Well, you can build deep networks without residual connections, as long as you keep normalizing and initialize very carefully. I'm sure there are other clever ways to keep things well conditioned, like fancy reparameterizations or e.g. spectral norms. Just residual connections are dead simple to implement and reason about, and fast, to boot, so it isn't a huge surprise they feature in most of the most successful models.

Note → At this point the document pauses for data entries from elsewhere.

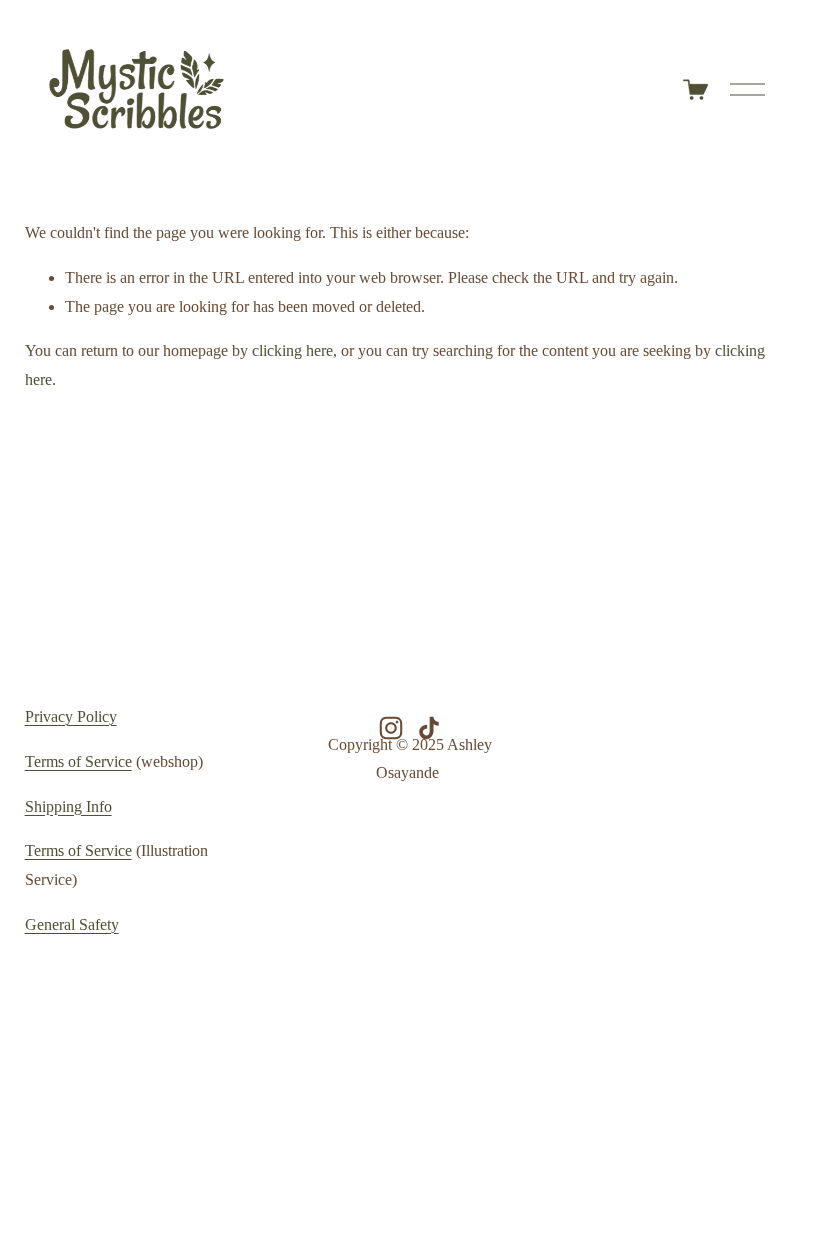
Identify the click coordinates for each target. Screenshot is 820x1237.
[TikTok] (429, 728)
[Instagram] (391, 728)
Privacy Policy (71, 716)
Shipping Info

And yes, "numerically stable" is a vagueness here. I had implied above that gradient vanishing wouldn't be such a problem with infinite precision, but, actually, this isn't true, if you think about it a bit. You're still going to get stuck on plateaus even with infinite precision. In this sense, if by "numerically stable" one means "with respect to floating point issues", well, then, GP is correct, because that kind of numerical instability is actually just not really a serious issue for training modern networks (at least, certainly not if training with fp32). Instability in optimization is because gradient noise (from e.g. mini-batch sampling) will swamp the useful gradient signal when gradients get too small, i.e. you start doing a random walk.

▲

godelski 2 days ago | parent [-]

Normalization doesn't fix the vanishing gradient problem. Like you point out, it doesn't go away with infinite precision because that's not the problem. (I've got a Ph.D in this btw)

	▲	D-Machine 2 days ago \| parent [-]
		Yup, normalization doesn't fix vanishing gradients. It just sort of generally helps with conditioning (as you likely know, given the PhD, probably in part because it helps keep certain Lipschitz constants from being too large), just like typical residual connections generally help with conditioning. But yeah, in that sense, normalization is more about exploding gradients, and residual connections are more about vanishing. A bit sloppy on my part.